[Collected data entries]

--

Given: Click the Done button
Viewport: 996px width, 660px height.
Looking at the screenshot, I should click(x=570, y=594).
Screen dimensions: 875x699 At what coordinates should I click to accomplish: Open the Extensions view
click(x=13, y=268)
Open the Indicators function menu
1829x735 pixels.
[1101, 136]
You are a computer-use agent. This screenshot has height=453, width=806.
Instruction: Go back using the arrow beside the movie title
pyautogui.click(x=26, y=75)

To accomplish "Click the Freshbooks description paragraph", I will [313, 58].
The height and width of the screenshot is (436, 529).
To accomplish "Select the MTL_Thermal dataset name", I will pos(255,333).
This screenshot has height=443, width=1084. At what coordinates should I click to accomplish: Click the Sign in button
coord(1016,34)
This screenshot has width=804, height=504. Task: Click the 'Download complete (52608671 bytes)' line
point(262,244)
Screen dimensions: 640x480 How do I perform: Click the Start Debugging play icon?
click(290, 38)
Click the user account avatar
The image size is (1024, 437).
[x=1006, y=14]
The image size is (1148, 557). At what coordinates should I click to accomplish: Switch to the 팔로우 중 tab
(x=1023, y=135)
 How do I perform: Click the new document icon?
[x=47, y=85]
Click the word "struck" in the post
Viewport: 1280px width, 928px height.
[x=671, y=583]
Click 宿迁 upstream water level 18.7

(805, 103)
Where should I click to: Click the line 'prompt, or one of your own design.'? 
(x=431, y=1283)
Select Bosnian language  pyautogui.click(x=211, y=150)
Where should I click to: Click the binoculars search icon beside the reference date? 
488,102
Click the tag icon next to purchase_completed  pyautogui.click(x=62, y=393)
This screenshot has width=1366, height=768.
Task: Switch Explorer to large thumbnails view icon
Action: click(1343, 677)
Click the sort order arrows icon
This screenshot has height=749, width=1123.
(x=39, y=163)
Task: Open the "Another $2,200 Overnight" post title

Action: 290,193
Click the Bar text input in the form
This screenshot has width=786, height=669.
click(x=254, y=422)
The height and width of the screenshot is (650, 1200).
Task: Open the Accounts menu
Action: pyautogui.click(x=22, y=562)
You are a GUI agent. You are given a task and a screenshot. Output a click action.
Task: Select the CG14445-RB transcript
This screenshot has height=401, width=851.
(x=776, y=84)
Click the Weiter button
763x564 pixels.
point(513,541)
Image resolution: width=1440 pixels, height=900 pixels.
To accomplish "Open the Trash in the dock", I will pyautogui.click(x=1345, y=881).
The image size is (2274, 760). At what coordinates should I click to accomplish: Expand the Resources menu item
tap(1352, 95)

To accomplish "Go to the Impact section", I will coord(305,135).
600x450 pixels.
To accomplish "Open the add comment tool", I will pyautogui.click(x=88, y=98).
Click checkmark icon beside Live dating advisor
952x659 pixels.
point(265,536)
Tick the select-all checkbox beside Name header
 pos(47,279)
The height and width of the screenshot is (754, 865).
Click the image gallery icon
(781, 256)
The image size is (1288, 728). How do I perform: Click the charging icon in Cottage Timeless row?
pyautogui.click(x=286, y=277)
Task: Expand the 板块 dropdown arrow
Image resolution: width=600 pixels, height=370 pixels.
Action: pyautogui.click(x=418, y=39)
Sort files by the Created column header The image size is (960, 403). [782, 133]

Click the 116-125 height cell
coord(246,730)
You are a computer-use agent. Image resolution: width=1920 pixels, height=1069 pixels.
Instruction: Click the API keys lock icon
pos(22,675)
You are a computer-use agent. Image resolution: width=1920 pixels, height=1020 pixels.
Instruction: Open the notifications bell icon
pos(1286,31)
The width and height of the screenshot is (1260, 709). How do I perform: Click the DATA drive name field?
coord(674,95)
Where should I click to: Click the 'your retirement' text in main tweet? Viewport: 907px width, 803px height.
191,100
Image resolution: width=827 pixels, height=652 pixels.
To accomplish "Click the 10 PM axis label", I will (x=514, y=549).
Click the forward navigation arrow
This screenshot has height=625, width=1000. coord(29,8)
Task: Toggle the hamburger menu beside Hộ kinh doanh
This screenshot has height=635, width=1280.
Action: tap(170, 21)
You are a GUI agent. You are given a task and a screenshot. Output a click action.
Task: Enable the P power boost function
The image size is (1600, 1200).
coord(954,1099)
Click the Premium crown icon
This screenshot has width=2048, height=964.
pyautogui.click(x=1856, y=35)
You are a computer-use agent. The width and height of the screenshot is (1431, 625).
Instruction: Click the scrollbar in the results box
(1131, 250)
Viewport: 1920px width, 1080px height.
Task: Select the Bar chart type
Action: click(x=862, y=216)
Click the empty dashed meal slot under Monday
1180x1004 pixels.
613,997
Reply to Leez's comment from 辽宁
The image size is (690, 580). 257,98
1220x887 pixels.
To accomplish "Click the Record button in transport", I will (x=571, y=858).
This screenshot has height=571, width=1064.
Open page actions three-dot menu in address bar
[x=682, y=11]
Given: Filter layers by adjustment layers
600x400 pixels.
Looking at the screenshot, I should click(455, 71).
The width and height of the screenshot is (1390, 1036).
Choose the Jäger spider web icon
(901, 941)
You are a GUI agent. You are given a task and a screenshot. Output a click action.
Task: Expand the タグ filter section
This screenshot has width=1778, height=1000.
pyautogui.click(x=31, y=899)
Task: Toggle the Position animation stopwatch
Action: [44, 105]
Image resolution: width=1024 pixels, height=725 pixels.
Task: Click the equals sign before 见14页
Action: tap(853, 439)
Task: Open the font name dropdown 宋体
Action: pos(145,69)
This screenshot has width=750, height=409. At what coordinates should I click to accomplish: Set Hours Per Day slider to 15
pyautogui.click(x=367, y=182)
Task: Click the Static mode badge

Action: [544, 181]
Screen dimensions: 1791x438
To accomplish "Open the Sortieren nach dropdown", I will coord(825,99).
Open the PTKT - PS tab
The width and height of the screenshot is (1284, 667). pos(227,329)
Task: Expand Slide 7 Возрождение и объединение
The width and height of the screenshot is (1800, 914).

--

YOUR INSTRUCTIONS =>
Start at the first line and transcribe the data exactly through the last.

RESPONSE TO THE TASK =>
Given: Click the Done button
Viewport: 996px width, 660px height.
Looking at the screenshot, I should click(x=570, y=594).
Screen dimensions: 875x699 At what coordinates should I click to accomplish: Open the Extensions view
click(x=13, y=268)
Open the Indicators function menu
1829x735 pixels.
[1101, 136]
You are a computer-use agent. This screenshot has height=453, width=806.
Instruction: Go back using the arrow beside the movie title
pyautogui.click(x=26, y=75)

To accomplish "Click the Freshbooks description paragraph", I will [313, 58].
The height and width of the screenshot is (436, 529).
To accomplish "Select the MTL_Thermal dataset name", I will pos(255,333).
This screenshot has height=443, width=1084. At what coordinates should I click to accomplish: Click the Sign in button
coord(1016,34)
This screenshot has width=804, height=504. Task: Click the 'Download complete (52608671 bytes)' line
point(262,244)
Screen dimensions: 640x480 How do I perform: Click the Start Debugging play icon?
click(290, 38)
Click the user account avatar
The image size is (1024, 437).
[x=1006, y=14]
The image size is (1148, 557). At what coordinates should I click to accomplish: Switch to the 팔로우 중 tab
(x=1023, y=135)
 How do I perform: Click the new document icon?
[x=47, y=85]
Click the word "struck" in the post
Viewport: 1280px width, 928px height.
[x=671, y=583]
Click 宿迁 upstream water level 18.7

(805, 103)
Where should I click to: Click the line 'prompt, or one of your own design.'? 
(x=431, y=1283)
Select Bosnian language  pyautogui.click(x=211, y=150)
Where should I click to: Click the binoculars search icon beside the reference date? 
488,102
Click the tag icon next to purchase_completed  pyautogui.click(x=62, y=393)
This screenshot has width=1366, height=768.
Task: Switch Explorer to large thumbnails view icon
Action: click(1343, 677)
Click the sort order arrows icon
This screenshot has height=749, width=1123.
(x=39, y=163)
Task: Open the "Another $2,200 Overnight" post title

Action: 290,193
Click the Bar text input in the form
This screenshot has width=786, height=669.
click(x=254, y=422)
The height and width of the screenshot is (650, 1200).
Task: Open the Accounts menu
Action: pyautogui.click(x=22, y=562)
You are a GUI agent. You are given a task and a screenshot. Output a click action.
Task: Select the CG14445-RB transcript
This screenshot has height=401, width=851.
(x=776, y=84)
Click the Weiter button
763x564 pixels.
point(513,541)
Image resolution: width=1440 pixels, height=900 pixels.
To accomplish "Open the Trash in the dock", I will pyautogui.click(x=1345, y=881).
The image size is (2274, 760). At what coordinates should I click to accomplish: Expand the Resources menu item
tap(1352, 95)

To accomplish "Go to the Impact section", I will coord(305,135).
600x450 pixels.
To accomplish "Open the add comment tool", I will pyautogui.click(x=88, y=98).
Click checkmark icon beside Live dating advisor
952x659 pixels.
point(265,536)
Tick the select-all checkbox beside Name header
 pos(47,279)
The height and width of the screenshot is (754, 865).
Click the image gallery icon
(781, 256)
The image size is (1288, 728). How do I perform: Click the charging icon in Cottage Timeless row?
pyautogui.click(x=286, y=277)
Task: Expand the 板块 dropdown arrow
Image resolution: width=600 pixels, height=370 pixels.
Action: pyautogui.click(x=418, y=39)
Sort files by the Created column header The image size is (960, 403). [782, 133]

Click the 116-125 height cell
coord(246,730)
You are a computer-use agent. Image resolution: width=1920 pixels, height=1069 pixels.
Instruction: Click the API keys lock icon
pos(22,675)
You are a computer-use agent. Image resolution: width=1920 pixels, height=1020 pixels.
Instruction: Open the notifications bell icon
pos(1286,31)
The width and height of the screenshot is (1260, 709). How do I perform: Click the DATA drive name field?
coord(674,95)
Where should I click to: Click the 'your retirement' text in main tweet? Viewport: 907px width, 803px height.
191,100
Image resolution: width=827 pixels, height=652 pixels.
To accomplish "Click the 10 PM axis label", I will (x=514, y=549).
Click the forward navigation arrow
This screenshot has height=625, width=1000. coord(29,8)
Task: Toggle the hamburger menu beside Hộ kinh doanh
This screenshot has height=635, width=1280.
Action: tap(170, 21)
You are a GUI agent. You are given a task and a screenshot. Output a click action.
Task: Enable the P power boost function
The image size is (1600, 1200).
coord(954,1099)
Click the Premium crown icon
This screenshot has width=2048, height=964.
pyautogui.click(x=1856, y=35)
You are a computer-use agent. The width and height of the screenshot is (1431, 625).
Instruction: Click the scrollbar in the results box
(1131, 250)
Viewport: 1920px width, 1080px height.
Task: Select the Bar chart type
Action: click(x=862, y=216)
Click the empty dashed meal slot under Monday
1180x1004 pixels.
613,997
Reply to Leez's comment from 辽宁
The image size is (690, 580). 257,98
1220x887 pixels.
To accomplish "Click the Record button in transport", I will (x=571, y=858).
This screenshot has height=571, width=1064.
Open page actions three-dot menu in address bar
[x=682, y=11]
Given: Filter layers by adjustment layers
600x400 pixels.
Looking at the screenshot, I should click(455, 71).
The width and height of the screenshot is (1390, 1036).
Choose the Jäger spider web icon
(901, 941)
You are a GUI agent. You are given a task and a screenshot. Output a click action.
Task: Expand the タグ filter section
This screenshot has width=1778, height=1000.
pyautogui.click(x=31, y=899)
Task: Toggle the Position animation stopwatch
Action: [44, 105]
Image resolution: width=1024 pixels, height=725 pixels.
Task: Click the equals sign before 见14页
Action: tap(853, 439)
Task: Open the font name dropdown 宋体
Action: pos(145,69)
This screenshot has width=750, height=409. At what coordinates should I click to accomplish: Set Hours Per Day slider to 15
pyautogui.click(x=367, y=182)
Task: Click the Static mode badge

Action: [544, 181]
Screen dimensions: 1791x438
To accomplish "Open the Sortieren nach dropdown", I will coord(825,99).
Open the PTKT - PS tab
The width and height of the screenshot is (1284, 667). pos(227,329)
Task: Expand Slide 7 Возрождение и объединение
The width and height of the screenshot is (1800, 914).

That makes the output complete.